━━━ SUPPLIED MATERIAL

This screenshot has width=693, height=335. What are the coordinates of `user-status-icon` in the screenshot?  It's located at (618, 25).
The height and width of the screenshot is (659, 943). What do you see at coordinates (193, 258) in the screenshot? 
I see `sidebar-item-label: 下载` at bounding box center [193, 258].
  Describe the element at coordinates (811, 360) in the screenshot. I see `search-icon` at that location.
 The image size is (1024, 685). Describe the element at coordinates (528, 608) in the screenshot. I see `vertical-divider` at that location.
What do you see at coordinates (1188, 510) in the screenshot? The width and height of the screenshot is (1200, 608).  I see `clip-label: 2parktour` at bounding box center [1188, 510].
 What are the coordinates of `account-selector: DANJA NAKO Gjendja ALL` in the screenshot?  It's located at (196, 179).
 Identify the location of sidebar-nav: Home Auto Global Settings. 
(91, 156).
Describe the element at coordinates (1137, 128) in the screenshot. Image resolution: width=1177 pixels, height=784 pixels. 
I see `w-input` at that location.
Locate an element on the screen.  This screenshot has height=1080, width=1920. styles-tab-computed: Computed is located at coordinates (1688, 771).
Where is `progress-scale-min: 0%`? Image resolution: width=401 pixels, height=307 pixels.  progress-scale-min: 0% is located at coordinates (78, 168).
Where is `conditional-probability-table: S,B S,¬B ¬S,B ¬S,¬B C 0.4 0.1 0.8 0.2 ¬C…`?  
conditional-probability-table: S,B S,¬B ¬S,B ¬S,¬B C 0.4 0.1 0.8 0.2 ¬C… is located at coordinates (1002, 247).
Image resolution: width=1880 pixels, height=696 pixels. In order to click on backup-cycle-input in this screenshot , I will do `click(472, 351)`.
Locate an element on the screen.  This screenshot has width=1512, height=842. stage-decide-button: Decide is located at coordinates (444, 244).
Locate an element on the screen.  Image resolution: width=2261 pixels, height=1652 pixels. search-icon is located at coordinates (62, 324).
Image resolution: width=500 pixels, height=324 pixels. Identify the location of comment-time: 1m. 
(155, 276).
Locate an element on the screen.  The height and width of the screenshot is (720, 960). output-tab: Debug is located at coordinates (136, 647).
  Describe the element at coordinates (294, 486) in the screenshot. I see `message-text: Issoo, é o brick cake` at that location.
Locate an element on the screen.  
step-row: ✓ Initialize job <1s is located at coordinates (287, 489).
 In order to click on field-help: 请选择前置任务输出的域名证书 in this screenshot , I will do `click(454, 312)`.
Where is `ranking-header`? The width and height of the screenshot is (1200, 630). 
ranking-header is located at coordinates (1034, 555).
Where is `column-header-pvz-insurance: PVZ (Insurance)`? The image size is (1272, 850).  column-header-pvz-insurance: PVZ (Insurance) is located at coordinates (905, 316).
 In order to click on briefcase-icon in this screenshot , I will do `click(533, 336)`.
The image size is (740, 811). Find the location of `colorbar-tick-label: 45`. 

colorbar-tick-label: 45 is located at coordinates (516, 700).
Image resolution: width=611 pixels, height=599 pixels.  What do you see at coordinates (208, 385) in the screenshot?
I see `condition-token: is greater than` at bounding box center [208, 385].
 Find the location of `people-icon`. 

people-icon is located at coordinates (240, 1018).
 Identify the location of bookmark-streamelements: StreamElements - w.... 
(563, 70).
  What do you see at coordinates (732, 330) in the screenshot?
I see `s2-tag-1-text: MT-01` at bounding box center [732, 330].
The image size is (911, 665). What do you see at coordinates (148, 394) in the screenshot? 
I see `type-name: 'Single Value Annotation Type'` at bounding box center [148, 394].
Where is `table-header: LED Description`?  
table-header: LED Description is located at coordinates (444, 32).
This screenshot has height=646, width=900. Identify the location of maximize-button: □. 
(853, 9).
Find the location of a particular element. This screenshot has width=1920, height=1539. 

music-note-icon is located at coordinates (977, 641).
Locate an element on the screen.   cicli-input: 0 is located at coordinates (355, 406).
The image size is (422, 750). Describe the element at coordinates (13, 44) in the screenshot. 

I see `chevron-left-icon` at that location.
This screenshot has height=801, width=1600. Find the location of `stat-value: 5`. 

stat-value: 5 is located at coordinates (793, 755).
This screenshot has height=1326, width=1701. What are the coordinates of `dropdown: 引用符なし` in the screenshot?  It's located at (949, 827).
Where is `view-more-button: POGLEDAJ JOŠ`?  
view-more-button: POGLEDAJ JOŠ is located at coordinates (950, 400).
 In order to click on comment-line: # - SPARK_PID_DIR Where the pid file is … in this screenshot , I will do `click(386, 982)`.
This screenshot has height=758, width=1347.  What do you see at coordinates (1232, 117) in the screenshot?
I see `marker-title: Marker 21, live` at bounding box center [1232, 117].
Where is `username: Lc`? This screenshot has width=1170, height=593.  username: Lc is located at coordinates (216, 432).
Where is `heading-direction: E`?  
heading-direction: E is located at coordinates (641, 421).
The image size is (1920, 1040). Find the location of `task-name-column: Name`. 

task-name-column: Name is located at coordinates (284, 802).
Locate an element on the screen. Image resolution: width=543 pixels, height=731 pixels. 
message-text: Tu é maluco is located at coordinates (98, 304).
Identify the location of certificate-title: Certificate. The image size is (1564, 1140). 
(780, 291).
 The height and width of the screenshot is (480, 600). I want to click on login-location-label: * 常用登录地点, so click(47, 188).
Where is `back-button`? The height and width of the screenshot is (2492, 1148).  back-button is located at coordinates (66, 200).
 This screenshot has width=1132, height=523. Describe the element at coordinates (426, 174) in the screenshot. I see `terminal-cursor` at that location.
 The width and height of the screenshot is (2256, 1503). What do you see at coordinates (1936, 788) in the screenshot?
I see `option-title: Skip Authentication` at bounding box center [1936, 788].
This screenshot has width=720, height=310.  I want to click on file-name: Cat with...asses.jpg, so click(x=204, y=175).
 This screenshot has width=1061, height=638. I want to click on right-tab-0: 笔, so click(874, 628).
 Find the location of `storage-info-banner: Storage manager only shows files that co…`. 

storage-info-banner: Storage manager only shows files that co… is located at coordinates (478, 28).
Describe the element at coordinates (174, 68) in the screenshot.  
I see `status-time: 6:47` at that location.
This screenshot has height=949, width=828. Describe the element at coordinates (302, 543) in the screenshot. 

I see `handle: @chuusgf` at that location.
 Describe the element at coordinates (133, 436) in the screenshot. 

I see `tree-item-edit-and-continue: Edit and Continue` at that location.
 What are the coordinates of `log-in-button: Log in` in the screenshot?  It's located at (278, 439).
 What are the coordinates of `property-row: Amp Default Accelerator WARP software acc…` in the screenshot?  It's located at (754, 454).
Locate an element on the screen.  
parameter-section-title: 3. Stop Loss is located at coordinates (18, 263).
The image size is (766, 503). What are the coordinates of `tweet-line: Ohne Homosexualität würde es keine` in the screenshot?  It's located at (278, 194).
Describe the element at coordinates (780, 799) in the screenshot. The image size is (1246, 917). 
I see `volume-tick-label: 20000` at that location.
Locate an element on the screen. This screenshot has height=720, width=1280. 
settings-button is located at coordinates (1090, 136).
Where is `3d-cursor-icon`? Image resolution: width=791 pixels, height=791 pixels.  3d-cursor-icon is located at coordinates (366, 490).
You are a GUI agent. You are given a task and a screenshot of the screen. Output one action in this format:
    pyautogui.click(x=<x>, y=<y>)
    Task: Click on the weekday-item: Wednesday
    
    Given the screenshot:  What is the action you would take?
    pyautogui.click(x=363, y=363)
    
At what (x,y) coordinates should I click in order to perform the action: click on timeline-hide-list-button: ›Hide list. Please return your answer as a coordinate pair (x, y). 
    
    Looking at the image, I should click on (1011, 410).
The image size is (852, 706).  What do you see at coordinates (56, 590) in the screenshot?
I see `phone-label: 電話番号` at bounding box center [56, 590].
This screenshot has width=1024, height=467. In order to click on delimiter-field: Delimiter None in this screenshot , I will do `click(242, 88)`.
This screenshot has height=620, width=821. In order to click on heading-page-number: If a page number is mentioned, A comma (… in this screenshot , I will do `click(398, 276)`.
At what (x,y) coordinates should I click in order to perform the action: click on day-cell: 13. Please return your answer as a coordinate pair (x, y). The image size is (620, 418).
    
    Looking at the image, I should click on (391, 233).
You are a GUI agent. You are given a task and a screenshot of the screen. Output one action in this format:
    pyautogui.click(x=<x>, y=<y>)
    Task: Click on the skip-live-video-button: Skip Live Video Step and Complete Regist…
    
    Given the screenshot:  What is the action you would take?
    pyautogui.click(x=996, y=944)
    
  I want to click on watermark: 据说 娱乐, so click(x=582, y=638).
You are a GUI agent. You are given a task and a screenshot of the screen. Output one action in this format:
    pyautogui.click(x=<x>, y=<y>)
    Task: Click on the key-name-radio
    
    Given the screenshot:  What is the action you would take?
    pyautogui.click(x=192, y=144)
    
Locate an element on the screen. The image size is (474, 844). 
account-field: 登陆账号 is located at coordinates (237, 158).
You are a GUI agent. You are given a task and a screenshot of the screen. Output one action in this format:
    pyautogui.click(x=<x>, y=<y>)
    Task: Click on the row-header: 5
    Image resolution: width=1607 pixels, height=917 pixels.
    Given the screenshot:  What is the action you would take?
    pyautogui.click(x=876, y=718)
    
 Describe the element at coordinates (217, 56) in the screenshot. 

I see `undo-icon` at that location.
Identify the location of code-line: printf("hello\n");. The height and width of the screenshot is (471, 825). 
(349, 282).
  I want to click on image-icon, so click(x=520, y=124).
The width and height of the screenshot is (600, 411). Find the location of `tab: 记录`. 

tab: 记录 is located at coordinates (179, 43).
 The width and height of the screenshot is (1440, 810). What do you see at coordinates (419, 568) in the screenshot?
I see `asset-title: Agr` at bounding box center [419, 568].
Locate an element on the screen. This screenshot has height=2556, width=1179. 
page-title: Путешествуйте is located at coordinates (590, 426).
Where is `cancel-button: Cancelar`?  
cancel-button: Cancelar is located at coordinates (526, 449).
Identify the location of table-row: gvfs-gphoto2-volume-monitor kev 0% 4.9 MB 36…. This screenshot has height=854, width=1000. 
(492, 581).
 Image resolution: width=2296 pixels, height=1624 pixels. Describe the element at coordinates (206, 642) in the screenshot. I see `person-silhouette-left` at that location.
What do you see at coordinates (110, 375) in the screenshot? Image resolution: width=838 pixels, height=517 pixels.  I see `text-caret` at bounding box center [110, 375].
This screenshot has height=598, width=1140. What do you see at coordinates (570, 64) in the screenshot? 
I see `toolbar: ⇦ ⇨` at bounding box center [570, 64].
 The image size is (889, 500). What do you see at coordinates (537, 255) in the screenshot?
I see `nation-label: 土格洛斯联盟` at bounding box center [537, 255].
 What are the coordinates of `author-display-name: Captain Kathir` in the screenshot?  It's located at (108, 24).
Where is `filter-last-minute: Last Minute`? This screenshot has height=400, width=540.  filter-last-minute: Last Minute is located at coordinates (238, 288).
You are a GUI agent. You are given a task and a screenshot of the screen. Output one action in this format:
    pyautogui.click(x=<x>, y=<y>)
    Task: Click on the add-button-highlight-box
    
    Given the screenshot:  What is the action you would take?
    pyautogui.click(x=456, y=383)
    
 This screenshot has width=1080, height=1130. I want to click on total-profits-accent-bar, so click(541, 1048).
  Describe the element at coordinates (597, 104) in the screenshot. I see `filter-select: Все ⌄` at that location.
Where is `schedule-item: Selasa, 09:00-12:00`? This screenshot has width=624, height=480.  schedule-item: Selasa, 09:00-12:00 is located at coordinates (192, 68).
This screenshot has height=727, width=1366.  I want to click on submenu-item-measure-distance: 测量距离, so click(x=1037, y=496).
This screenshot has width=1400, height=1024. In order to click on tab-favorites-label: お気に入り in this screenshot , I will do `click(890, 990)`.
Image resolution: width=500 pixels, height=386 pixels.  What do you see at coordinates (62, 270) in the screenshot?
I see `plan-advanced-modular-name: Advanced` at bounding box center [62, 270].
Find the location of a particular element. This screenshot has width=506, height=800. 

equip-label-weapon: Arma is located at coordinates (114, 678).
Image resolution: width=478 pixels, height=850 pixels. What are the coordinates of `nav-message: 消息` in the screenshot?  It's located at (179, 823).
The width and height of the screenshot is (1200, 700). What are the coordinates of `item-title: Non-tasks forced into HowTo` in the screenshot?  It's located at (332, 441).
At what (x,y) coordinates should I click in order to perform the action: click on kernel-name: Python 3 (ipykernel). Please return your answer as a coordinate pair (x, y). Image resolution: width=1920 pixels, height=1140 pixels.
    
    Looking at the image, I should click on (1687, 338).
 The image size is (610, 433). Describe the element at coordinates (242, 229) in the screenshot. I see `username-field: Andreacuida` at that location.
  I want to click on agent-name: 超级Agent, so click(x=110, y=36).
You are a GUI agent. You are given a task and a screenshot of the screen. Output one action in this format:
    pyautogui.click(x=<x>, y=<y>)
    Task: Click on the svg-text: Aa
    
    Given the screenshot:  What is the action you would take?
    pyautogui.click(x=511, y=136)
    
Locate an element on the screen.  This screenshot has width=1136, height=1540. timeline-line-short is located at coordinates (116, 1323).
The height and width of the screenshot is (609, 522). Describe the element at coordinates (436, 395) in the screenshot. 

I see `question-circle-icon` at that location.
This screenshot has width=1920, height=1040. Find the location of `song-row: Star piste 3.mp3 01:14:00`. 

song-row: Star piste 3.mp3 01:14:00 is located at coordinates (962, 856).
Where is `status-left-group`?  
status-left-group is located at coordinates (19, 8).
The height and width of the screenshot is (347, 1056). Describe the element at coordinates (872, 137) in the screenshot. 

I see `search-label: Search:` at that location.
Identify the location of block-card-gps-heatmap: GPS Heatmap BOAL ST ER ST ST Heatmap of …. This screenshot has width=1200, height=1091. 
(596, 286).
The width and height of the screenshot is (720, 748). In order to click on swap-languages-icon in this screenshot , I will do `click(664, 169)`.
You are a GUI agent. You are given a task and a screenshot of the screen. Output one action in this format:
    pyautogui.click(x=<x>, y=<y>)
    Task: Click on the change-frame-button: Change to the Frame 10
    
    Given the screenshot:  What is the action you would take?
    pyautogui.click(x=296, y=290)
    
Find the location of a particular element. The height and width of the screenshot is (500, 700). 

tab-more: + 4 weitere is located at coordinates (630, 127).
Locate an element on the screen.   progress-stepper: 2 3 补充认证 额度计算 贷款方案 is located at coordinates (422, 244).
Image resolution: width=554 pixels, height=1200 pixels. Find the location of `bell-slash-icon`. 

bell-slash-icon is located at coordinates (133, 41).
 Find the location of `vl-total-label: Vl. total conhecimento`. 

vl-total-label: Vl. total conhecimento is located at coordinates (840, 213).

━━━━━━

DIRECTIONS FOR THIS TASK: Put the records above, from the start through the line that contains "at (196, 179).", into a Markdown table with the columns Row and Record text, leaving out blank lines.

SOLUTION TO THE PROBLEM:
| Row | Record text |
|---|---|
| 1 | This screenshot has width=693, height=335. What are the coordinates of `user-status-icon` in the screenshot?  It's located at (618, 25). |
| 2 | The height and width of the screenshot is (659, 943). What do you see at coordinates (193, 258) in the screenshot?  |
| 3 | I see `sidebar-item-label: 下载` at bounding box center [193, 258]. |
| 4 |   Describe the element at coordinates (811, 360) in the screenshot. I see `search-icon` at that location. |
| 5 |  The image size is (1024, 685). Describe the element at coordinates (528, 608) in the screenshot. I see `vertical-divider` at that location. |
| 6 | What do you see at coordinates (1188, 510) in the screenshot? The width and height of the screenshot is (1200, 608).  I see `clip-label: 2parktour` at bounding box center [1188, 510]. |
| 7 |  What are the coordinates of `account-selector: DANJA NAKO Gjendja ALL` in the screenshot?  It's located at (196, 179). |